4.8.2. Generalization Ability Across Different Datasets
We rigorously evaluated the model’s robustness through cross-dataset validation. The results revealed an MAE of 4.85 when training on MORPH and testing on FG-NET, and 5.91 for the reverse scenario. These represent a significant decline from the within-dataset performance (MORPH: 1.07, FG-NET: 1.92). We attribute this drop to the substantial domain shift between the datasets, including disparities in age distribution, image quality, ethnicity, and acquisition conditions, which collectively pose a formidable challenge for the model.
However, a thorough analysis revealed the positive aspect of our model. Despite the challenges, when trained on MORPH and tested on FG-NET, its MAE (4.85) still outperforms some traditional methods (such as AGES [
11]) in the internal test results of the FG-NET dataset (6.22). This indicates that by learning individualized aging patterns, IAP is more robust than features relying on manual feature methods.
4.9. Ablation Experiments
We conducted a series of ablation studies to evaluate the contribution of each key component in the IAP framework. Starting from a baseline that used a CNN (Inception V4) and single age labels, we incrementally integrated our proposed modules: improved label distribution learning (ILDL), manifold learning (ML), LSTM for temporal modeling, and an attention mechanism.

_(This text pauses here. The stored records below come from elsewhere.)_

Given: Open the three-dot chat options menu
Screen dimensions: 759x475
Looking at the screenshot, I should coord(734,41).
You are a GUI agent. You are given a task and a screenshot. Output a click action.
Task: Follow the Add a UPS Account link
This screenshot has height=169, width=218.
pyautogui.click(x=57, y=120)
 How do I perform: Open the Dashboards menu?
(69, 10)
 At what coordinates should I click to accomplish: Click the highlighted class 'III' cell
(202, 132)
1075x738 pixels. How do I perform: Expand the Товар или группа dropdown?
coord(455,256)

Table 9 summarizes the configurations and corresponding MAE results on the MORPH and FG-NET for all compared models.
The ablation results led to the following observations: 1. Impact of ILDL. Compared to the single-label baseline, introducing the ILDL strategy reduced the MAE by 0.28 and 0.60 on the MORPH and FG-NET, respectively. This demonstrates that our proposed label distribution effectively captures the ambiguity and continuity of age labels, thereby mitigating issues arising from insufficient training data. 2. Impact of ML. Incorporating ML for feature dimensionality reduction and optimization led to a further decrease in MAE, particularly notable on the MORPH dataset. This indicates that ML successfully extracts a low-dimensional, age-related manifold structure from the high-dimensional CNN features, effectively eliminating redundancy and enhancing feature discriminability. 3. Impact of LSTM. Integrating LSTM to learn individual aging patterns from sequential data resulted in a substantial performance improvement. This confirms the importance of modeling the temporal dynamics of aging for accurate age recognition. 4. Impact of attention mechanism. The introduction of the attention mechanism within the LSTM (forming the IAP) yielded the most significant performance gain, achieving the lowest MAE on both datasets. This verifies that the attention mechanism enables the model to dynamically focus on key features that are more relevant to age progression during sequence modeling, thereby more accurately capturing individual aging patterns.

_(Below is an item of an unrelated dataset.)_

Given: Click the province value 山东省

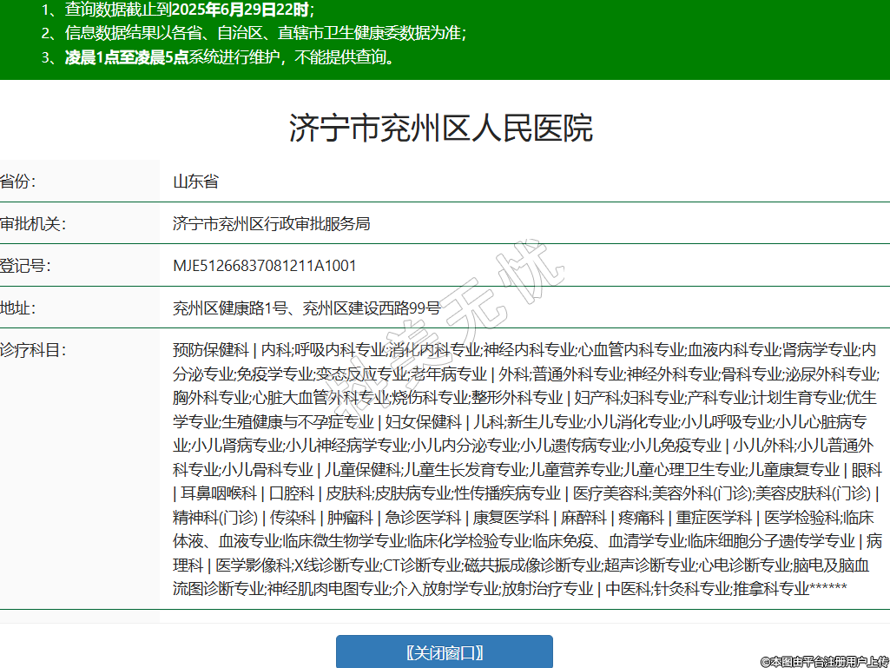Looking at the screenshot, I should tap(195, 182).
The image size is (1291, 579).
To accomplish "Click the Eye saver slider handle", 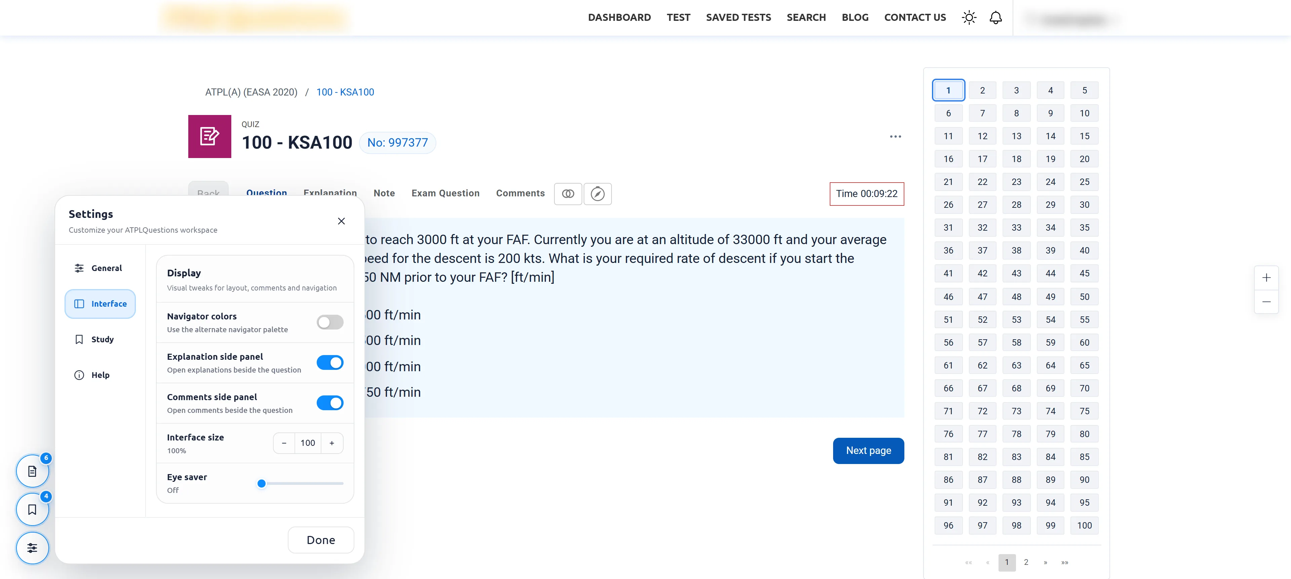I will tap(261, 484).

In conclusion, the ablation studies systematically confirm the individual and collective contributions of each proposed module. The results highlight the core value of our integrated design, wherein the synergistic integration of improved label distribution, manifold learning, LSTM-based temporal modeling, and an attention mechanism is responsible for the superior performance of the IAP framework.
5. Conclusions
This paper addresses the challenges in facial age recognition posed by the complexity and individuality of the aging process by proposing a novel model based on IAP. The proposed framework extracts facial features via CNN, refines them through manifold learning to retain highly discriminative information, and models the temporal progression of aging using recurrent neural networks. It further incorporates an attention mechanism to focus on age-sensitive facial regions and an improved label distribution strategy to capture the ambiguity inherent in age labels, thereby mitigating data scarcity. By collaboratively optimizing feature learning, temporal modeling, and data utilization, IAP establishes a scientific paradigm that significantly enhances recognition accuracy.

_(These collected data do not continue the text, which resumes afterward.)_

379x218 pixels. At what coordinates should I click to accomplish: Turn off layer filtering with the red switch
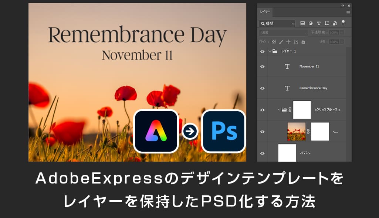coord(343,22)
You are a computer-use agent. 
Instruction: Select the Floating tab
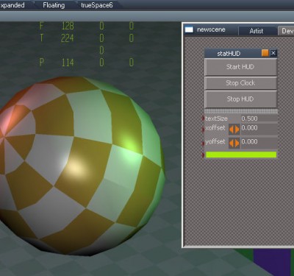tap(54, 5)
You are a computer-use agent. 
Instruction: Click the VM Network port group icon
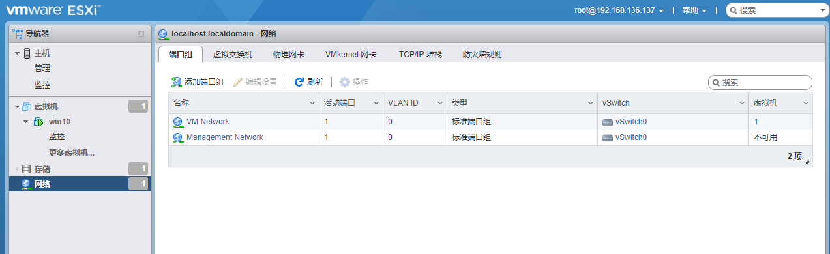(178, 122)
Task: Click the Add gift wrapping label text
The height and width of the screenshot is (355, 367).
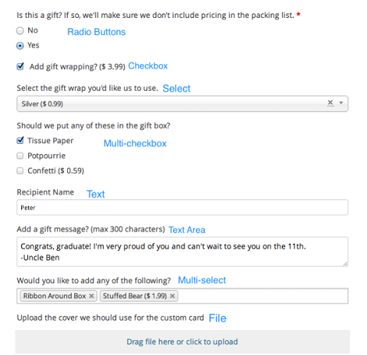Action: coord(77,66)
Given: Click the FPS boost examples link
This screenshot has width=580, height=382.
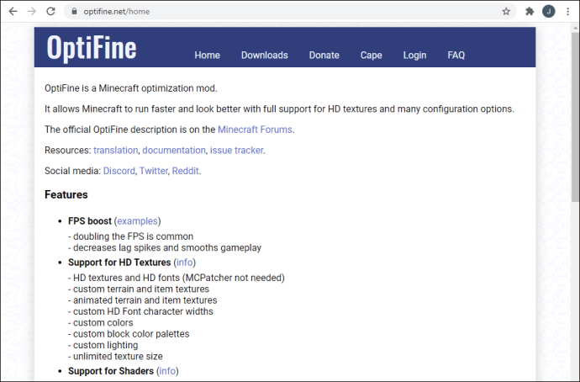Looking at the screenshot, I should (137, 221).
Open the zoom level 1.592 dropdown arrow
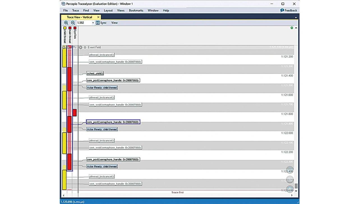The image size is (359, 204). tap(93, 23)
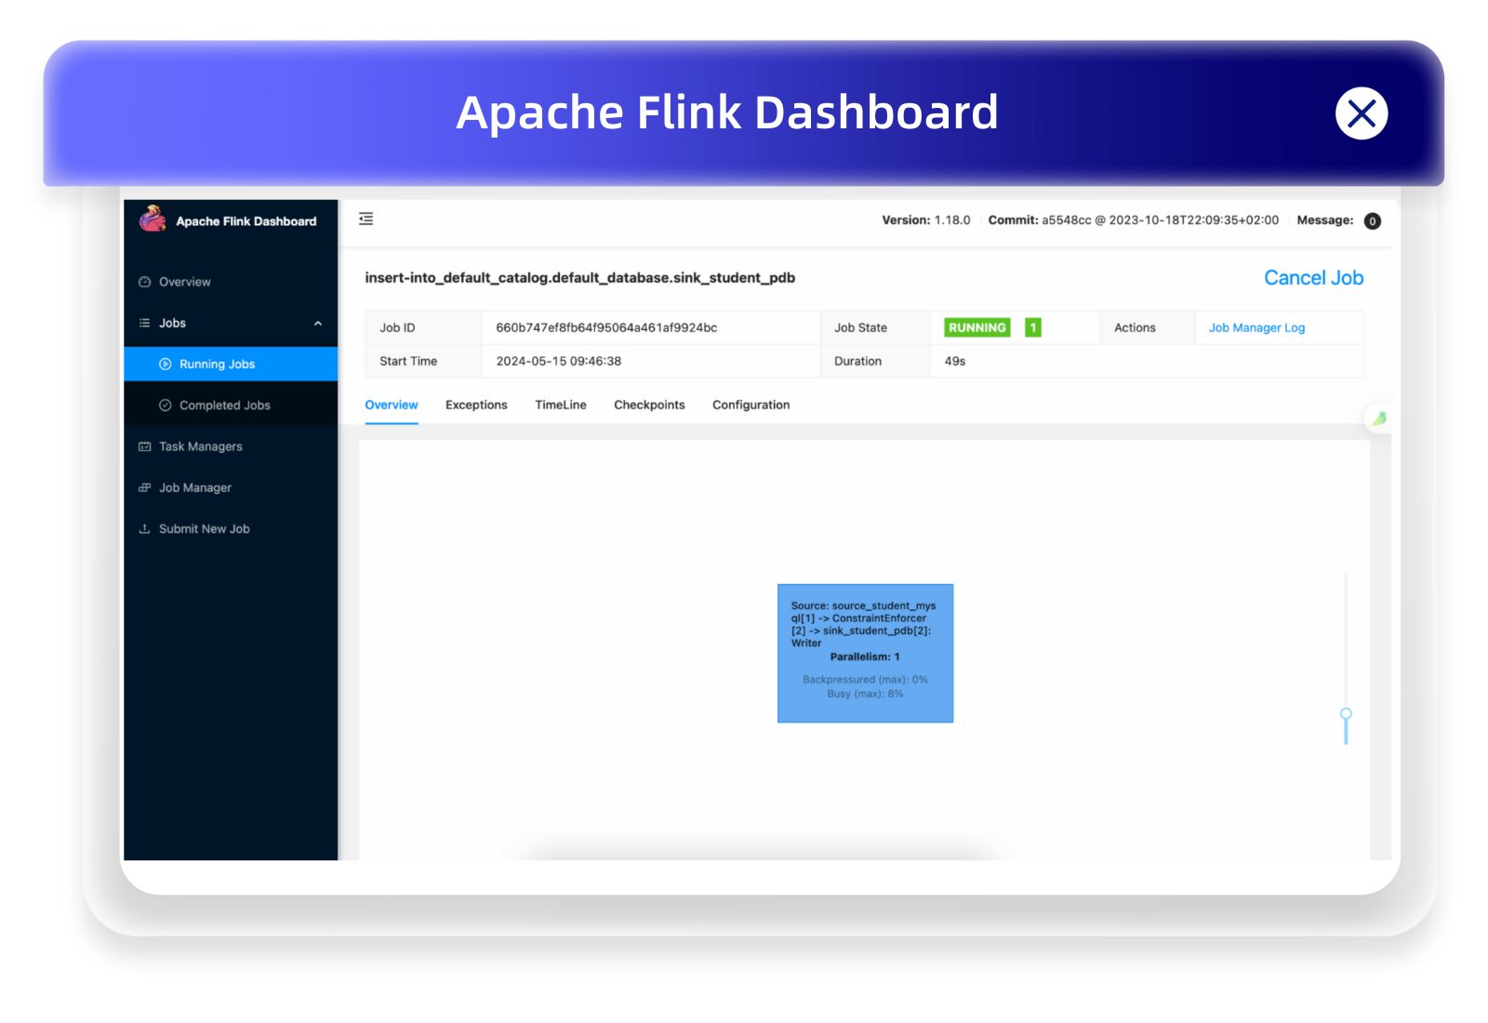Open the Job Manager Log link
1488x1023 pixels.
click(1256, 327)

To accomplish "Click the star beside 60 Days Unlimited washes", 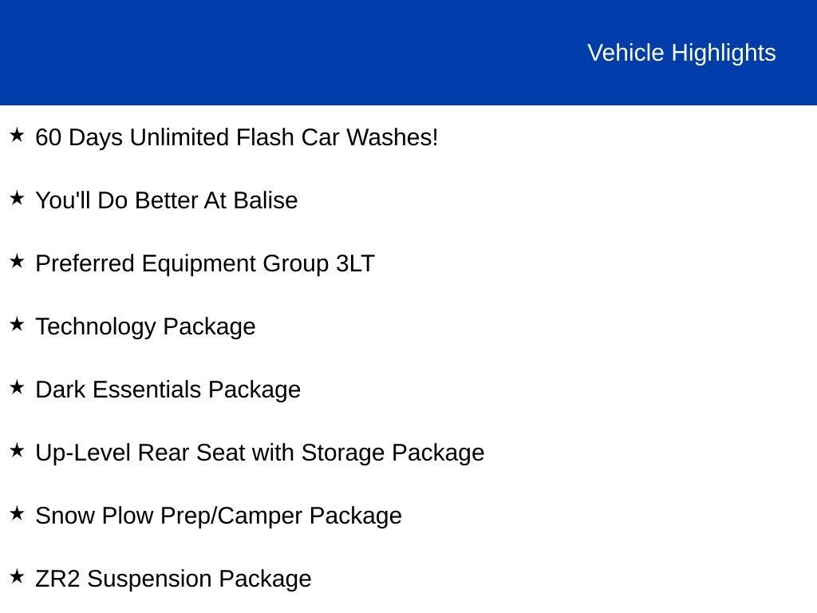I will pyautogui.click(x=17, y=135).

However, this study also has certain limitations that point to valuable directions for future research. First, the performance of the IAP is contingent on the availability of longitudinal facial sequences, which are scarce and costly to collect compared to static image datasets. This data dependency may restrict its applicability in scenarios where only a single facial image is available. Second, the integration of LSTM and attention mechanisms, while crucial for capturing temporal dynamics, increases the computational complexity and inference time compared to simpler CNN-based models. This limits its deployment in real-time applications requiring immediate feedback. Third, although the model demonstrates strong generalization ability within the dataset, its performance exhibits a drop in cross-dataset testing and may be affected by inherent biases in the data, such as the uneven distribution of dataset size, age, race, and gender.
Future work will focus on addressing these limitations. We plan to explore data augmentation techniques and transfer learning to reduce reliance on large longitudinal datasets. To tackle computational cost issues, we will investigate lightweight models to improve inference efficiency. Additionally, we will actively incorporate more diverse and balanced datasets and explore advanced architectural innovations such as Transformers to enable more efficient long-range dependency modeling, thereby further enhancing the model’s generalization ability and practical application value.